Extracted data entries
────────────────────
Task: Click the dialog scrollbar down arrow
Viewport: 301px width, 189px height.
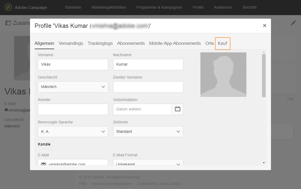Action: [264, 163]
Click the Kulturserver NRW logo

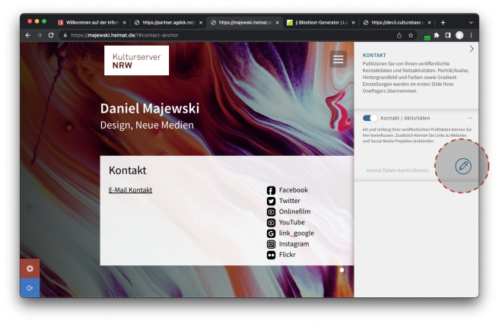pos(136,60)
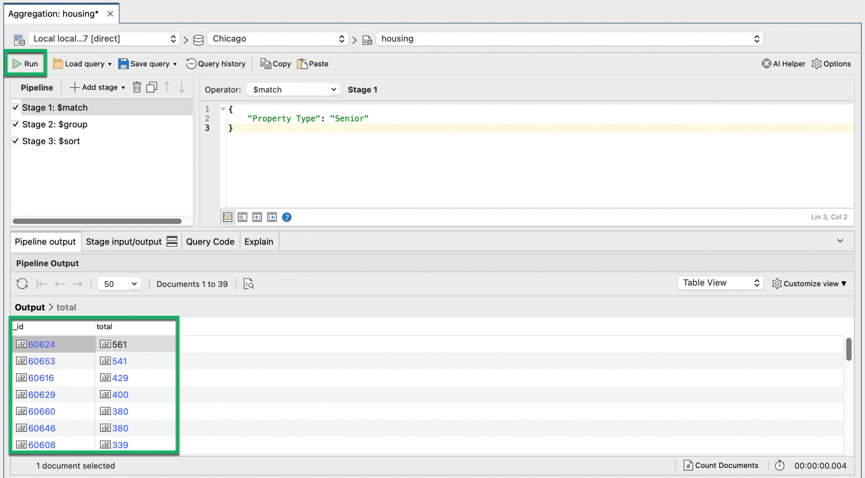Open the blue help question icon

pyautogui.click(x=287, y=217)
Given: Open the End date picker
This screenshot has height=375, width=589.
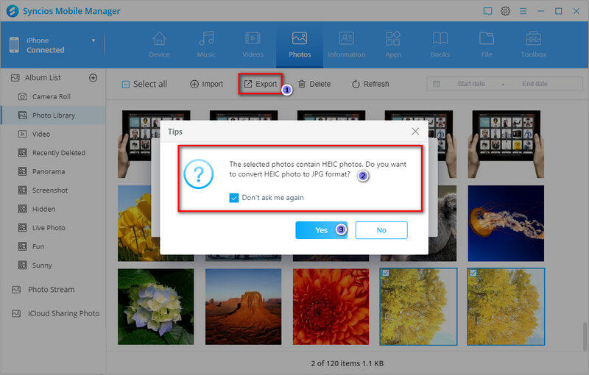Looking at the screenshot, I should click(x=535, y=84).
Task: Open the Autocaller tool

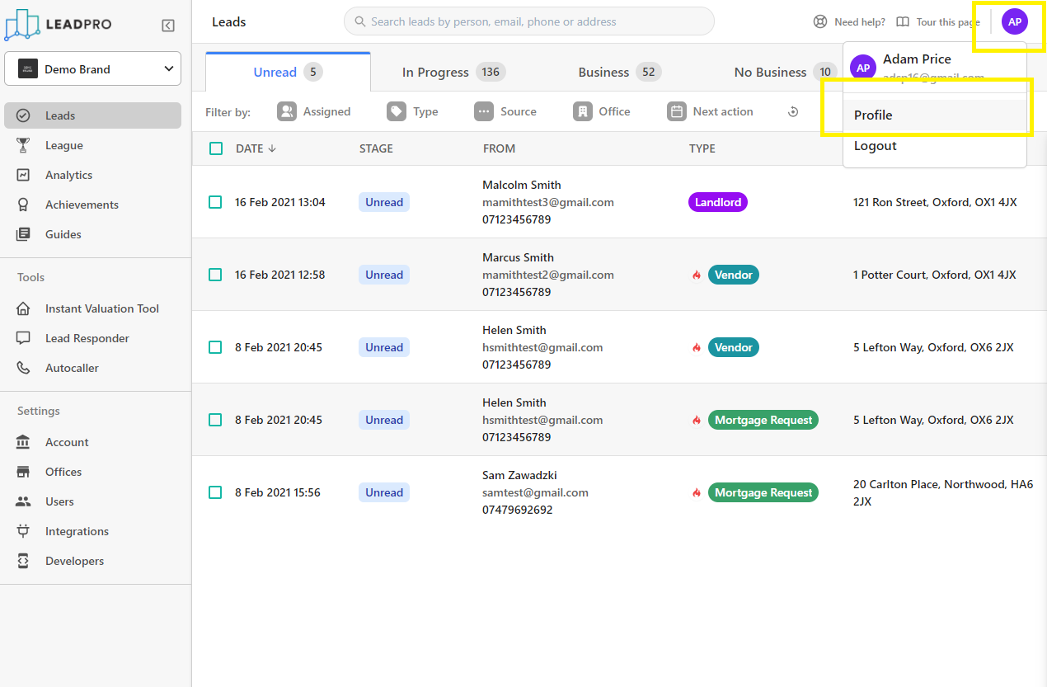Action: click(72, 368)
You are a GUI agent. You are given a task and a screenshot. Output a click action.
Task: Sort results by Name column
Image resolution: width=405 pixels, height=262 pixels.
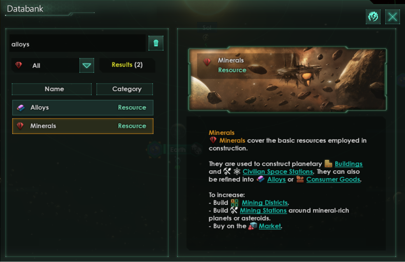click(x=52, y=89)
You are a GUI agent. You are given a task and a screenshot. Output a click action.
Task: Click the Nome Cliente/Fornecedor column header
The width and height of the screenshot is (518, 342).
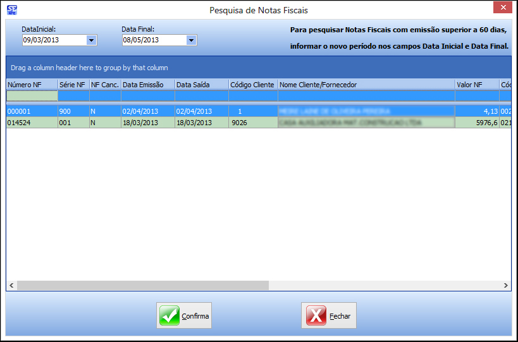click(366, 85)
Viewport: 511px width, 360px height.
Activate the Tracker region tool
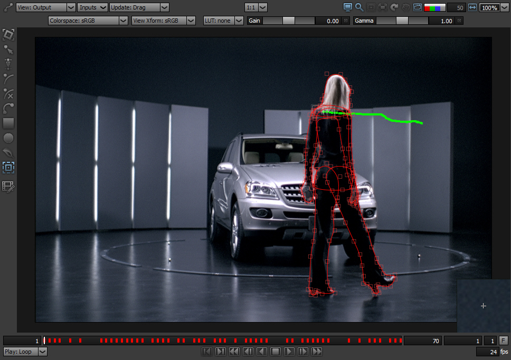[8, 168]
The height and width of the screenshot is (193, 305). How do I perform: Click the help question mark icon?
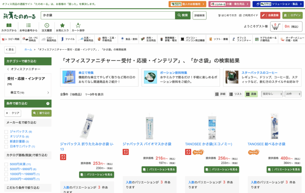48,103
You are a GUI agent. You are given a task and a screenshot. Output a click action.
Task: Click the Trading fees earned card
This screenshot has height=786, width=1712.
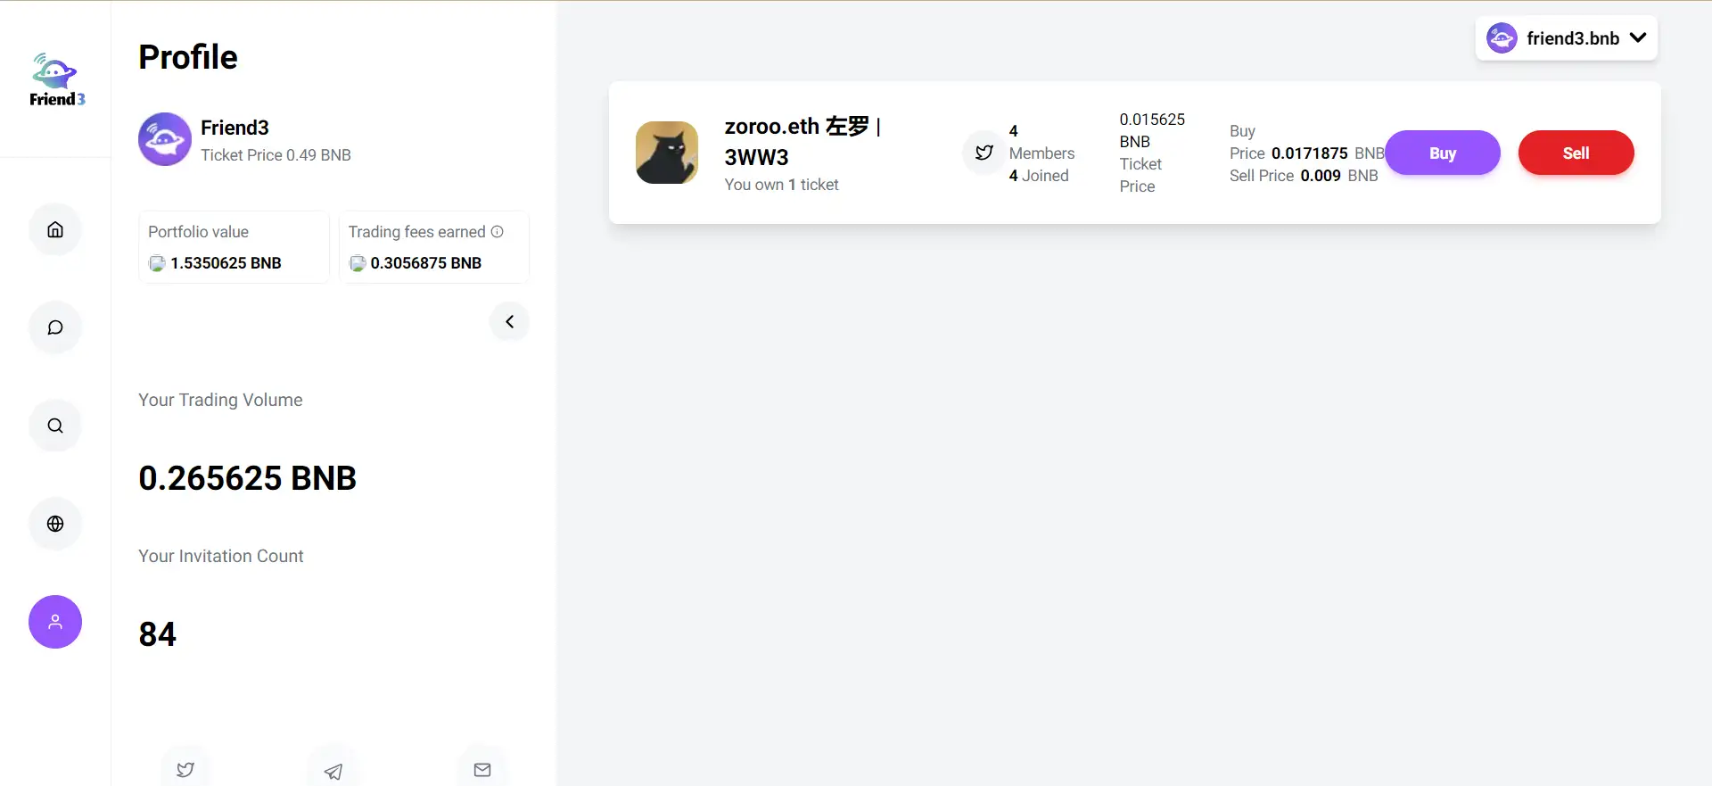pyautogui.click(x=433, y=247)
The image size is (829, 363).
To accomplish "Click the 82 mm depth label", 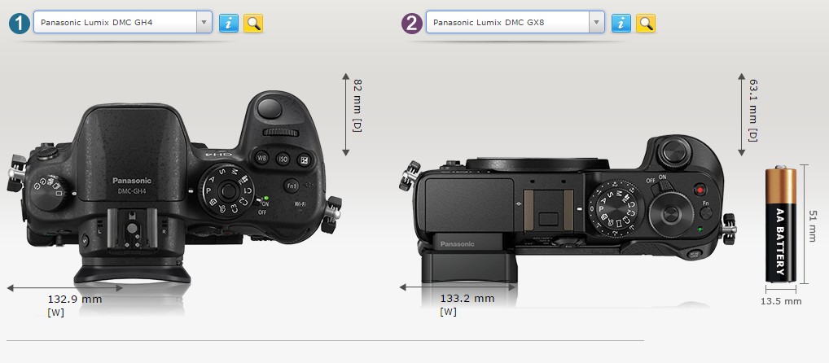I will click(x=357, y=104).
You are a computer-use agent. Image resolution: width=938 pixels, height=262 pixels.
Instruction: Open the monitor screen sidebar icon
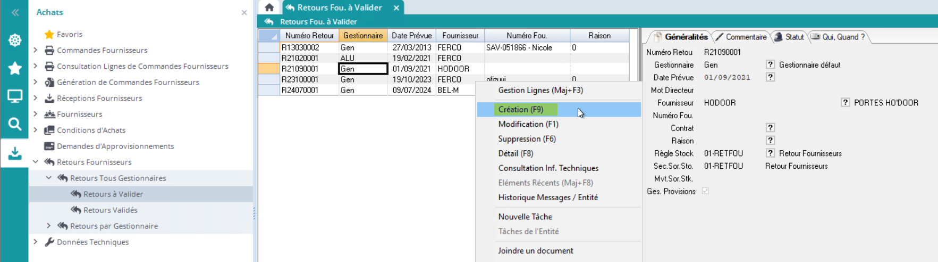coord(15,96)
────────────────────
Work instructions: Some lines above contain the word "column". Copy each of them.

Written response:
Task: Sort results by Name column
Task: Click the Nome Cliente/Fornecedor column header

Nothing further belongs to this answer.